ACKNOWLEDGMENTS

I could not have written this book without the expertise and generosity of many people. Speaking with scientists who study water in the oceans, water vapor in the atmosphere, and ice in glaciers and ice sheets has been one of the principal pleasures of writing it. I am happy for the opportunity to thank these generous people here. David Marshall enthusiastically shared his knowledge and loaned me several all-important but hard-to-find volumes from Stommel’s Collected Works. Carl Wunsch read and commented on several chapters, sharing his historical sensitivity and mastery of the field. During a 2017 visit to Woods Hole Oceanographic Institution, Rui Xin Huang shared his memories of Henry Stommel and made sure I understood something of the special culture of the place, including the GFD seminar. At Woods Hole, Joe Pedlosky and John Marshall also spent time talking with me about both the history and current state of physical oceanography. Back in the UK, Giles Harrison welcomed me to Reading, shared his work on atmospheric physics, and inducted me into the joyful practice of balloon launchings.

I am grateful to the following people for reading and commenting on draft chapters: George Adamson, Matthias Heymann, Mike Hulme, Peggy LeMone, David Marshall, Richard Staley, Spencer Weart, Ed Zipser, and the participants of the following seminars: “Towards a History of Paleoclimatology: Changing Roles and Shifting Scales in Climate Sciences,” a workshop held at the Centre for Environmental Humanities at the University of Hamburg, September 6–7, 2017; “Estimated Truths: Water, Science and Politics of Approximation,” held at the Max Planck Institute for the History of Science, August 16–17, 2017; and a summer school on “History of Physics: Scientific Instruments and Environmental Physics” convened by the St. Cross Centre for the History and Philosophy of Physics Centre at Brasenose College, Oxford, August 20–24, 2018. I also benefited from conversations and emails with Karen Aplin, Wallace Broecker, Harry Bryden, Ian Hewitt, Jim Ledwell, Martin Mahony, Dennis Moore, Walter Munk, Chris Rapley, Emily Shuckburgh, John Tennyson, Chris Wilson, and two anonymous reviewers for the University of Chicago Press. All remaining errors are mine alone. In addition, I want to thank Dave Sherman at the Data Library and Archives of the Woods Hole Oceanographic Institution; Diana Carey at the Schlesinger Library, Radcliffe Institute; Karen Moran at the Library of the Royal Observatory Edinburgh; and the staff at the Institute Archives and Special Collections, MIT, the Royal Society in London, and the Bodleian Library in Oxford.

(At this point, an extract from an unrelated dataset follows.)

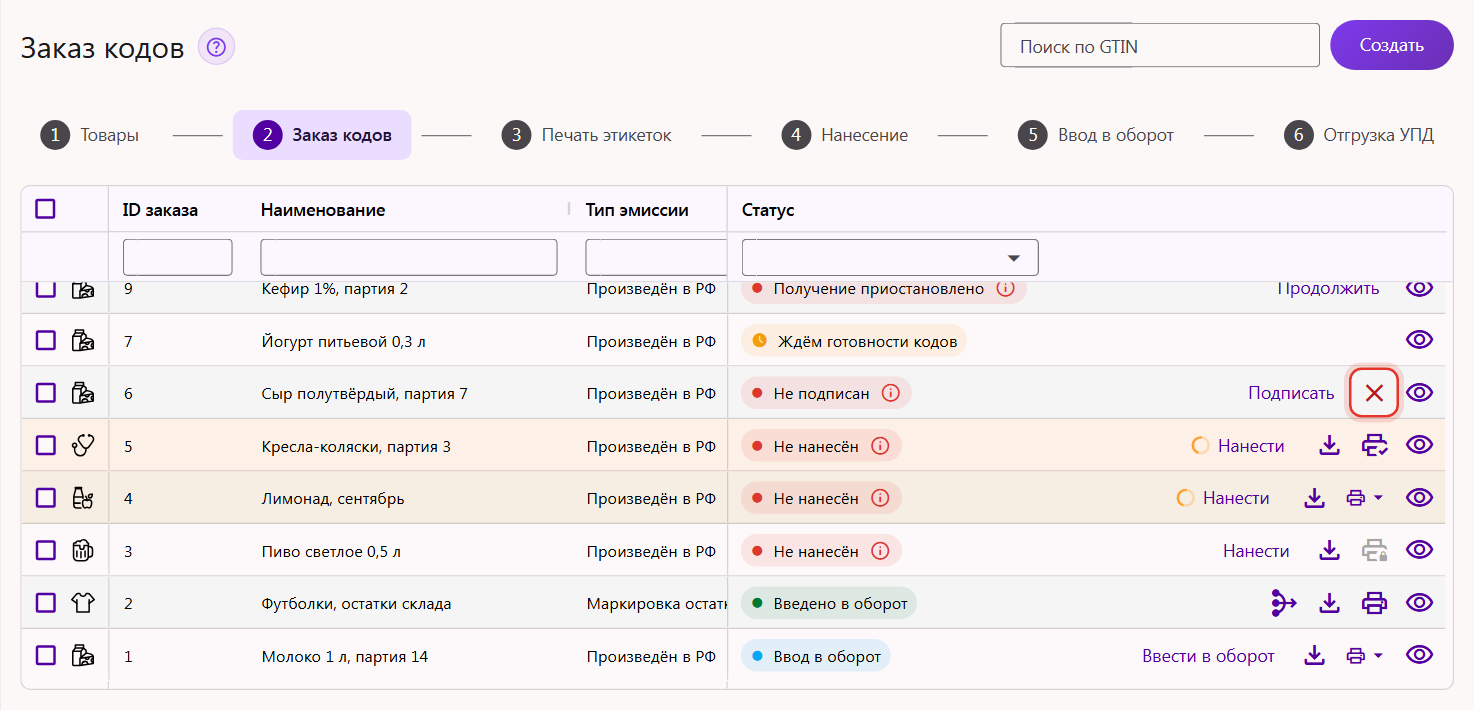Viewport: 1474px width, 710px height.
Task: Open the Статус filter dropdown
Action: pos(890,258)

I am grateful to have Peter Tallack of the Science Factory as my agent, and have benefited from two superb editors: Karen Merikangas Darling, at the University of Chicago Press, and Philip Gwyn Jones, at Scribe UK. This book is much the better for their thoughtful and enthusiastic engagement. It is also better thanks to the support of a 2015–2016 Public Scholar grant from the National Endowment for the Humanities.

Friends who have helped keep me afloat include Hayley MacGregor, Sylvie Zannier-Betts, Signe Gosmann, Liz Woolley, Laura Stark, Patrick Tripp, and Susie Reiss. Thanks to all. Now we can finally talk about something else.

My parents, Paul and Cecie Dry, and my sister, Katie Dry, have always supported me, and this book is no exception. I am grateful for their unconditional love and patience with a project that overflowed all of the deadlines I set for it.

At home, I am lucky to have two special people: Jacob, who buoys me like no other, and Rob, who always believes in me.